> [What you have to do]: Everything from the line containing "Open the Statut Active dropdown" to the last line of the listing below should be restated exactly, both ends included, with nothing added and the pictures omitted.

------------

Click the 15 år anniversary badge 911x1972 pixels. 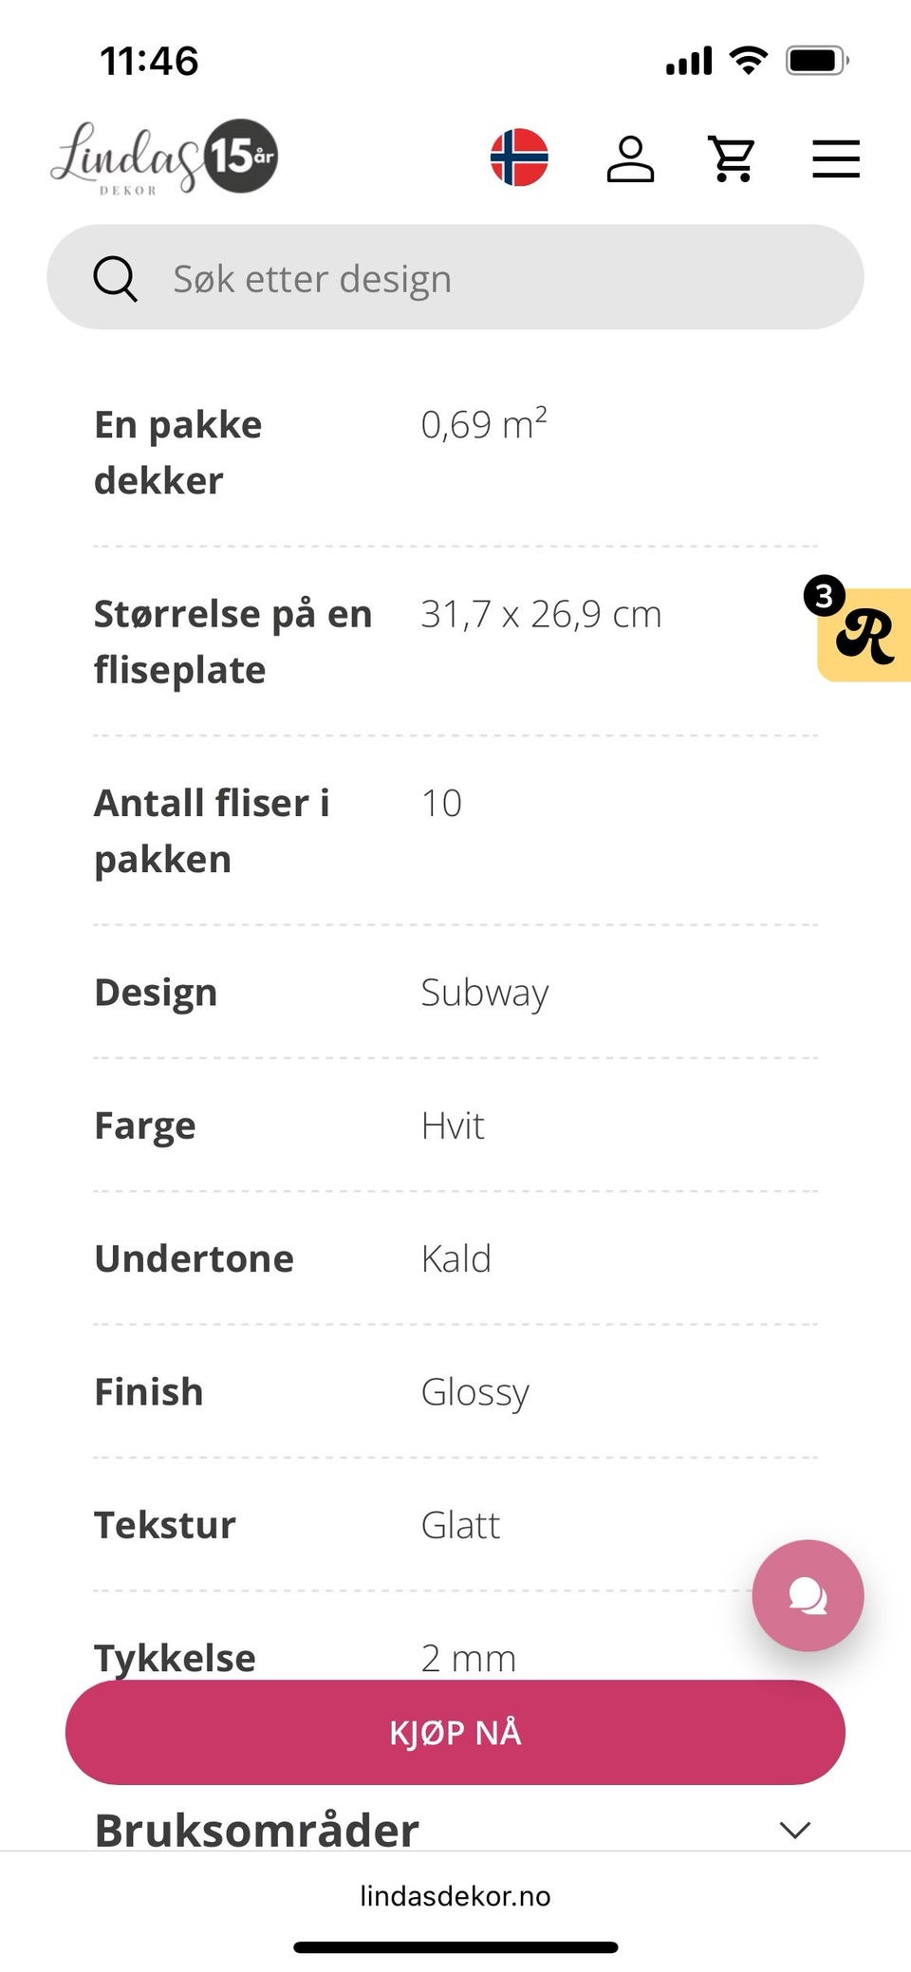240,158
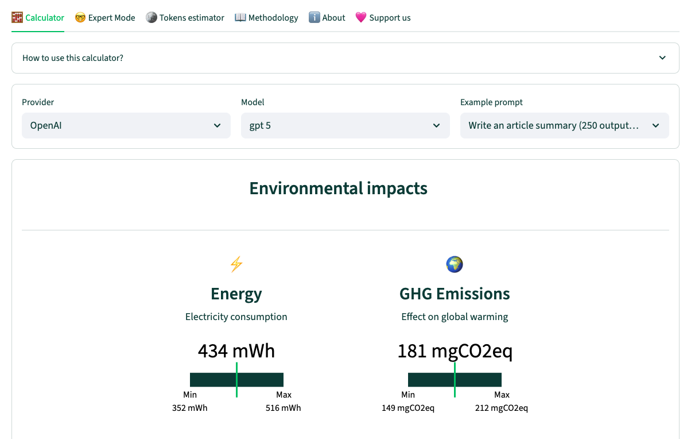Click the lightning bolt Energy icon

tap(236, 264)
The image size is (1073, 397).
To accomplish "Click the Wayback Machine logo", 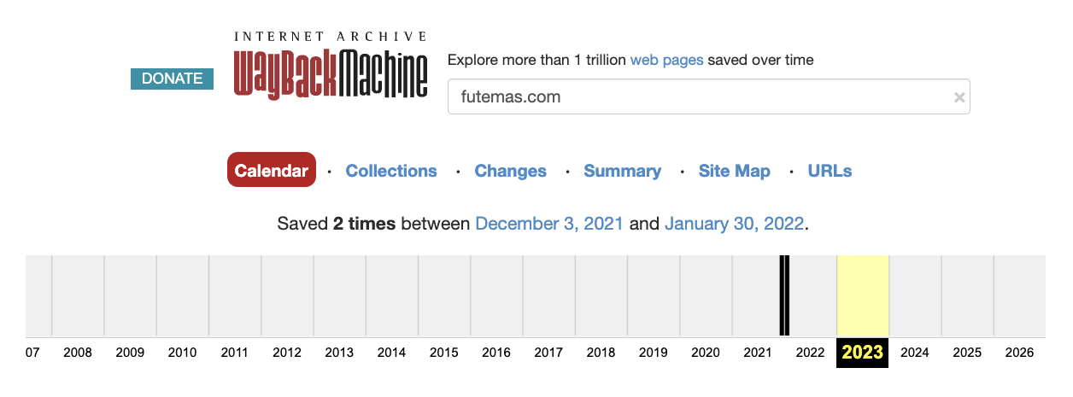I will [x=330, y=67].
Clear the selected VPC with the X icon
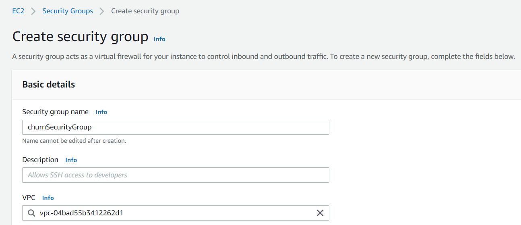521x225 pixels. tap(320, 213)
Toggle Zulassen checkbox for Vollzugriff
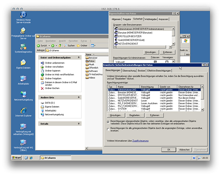Viewport: 221px width, 176px height. click(x=155, y=62)

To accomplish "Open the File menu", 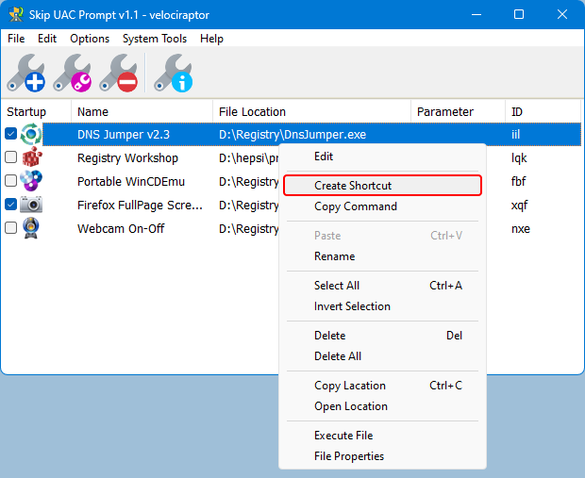I will 16,39.
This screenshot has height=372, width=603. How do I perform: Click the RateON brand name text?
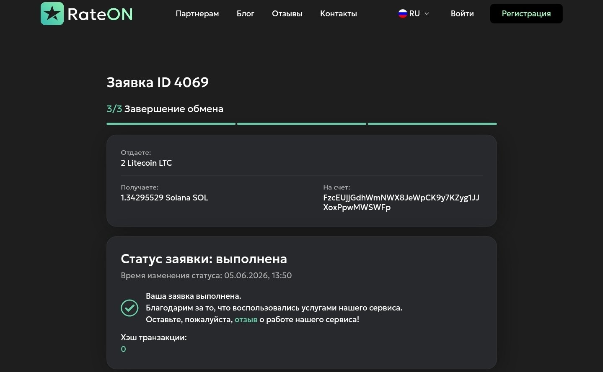click(x=100, y=14)
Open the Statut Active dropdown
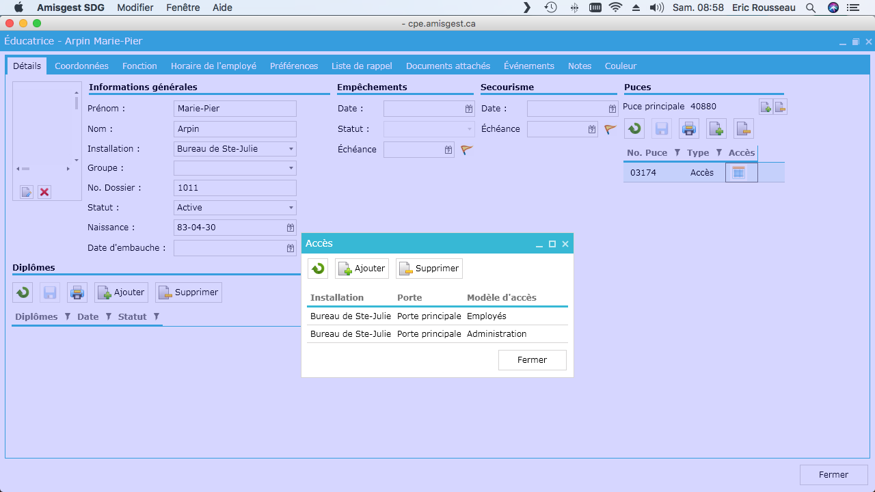 [x=291, y=208]
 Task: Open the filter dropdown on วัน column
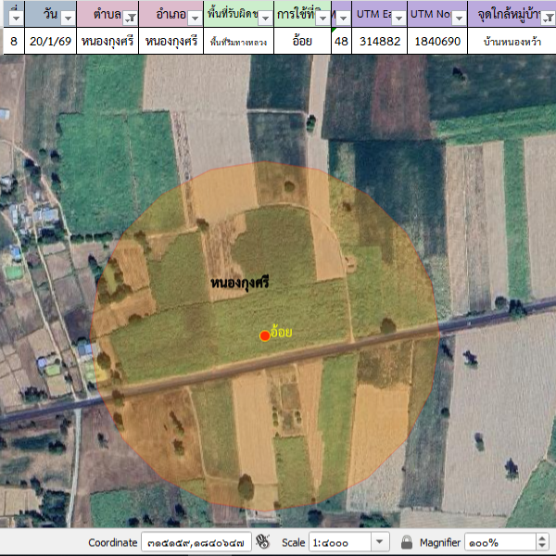[68, 18]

------------

> [Output of the task]:
Open the Statut Active dropdown
 [x=291, y=208]
 Task: Open the filter dropdown on วัน column
[68, 18]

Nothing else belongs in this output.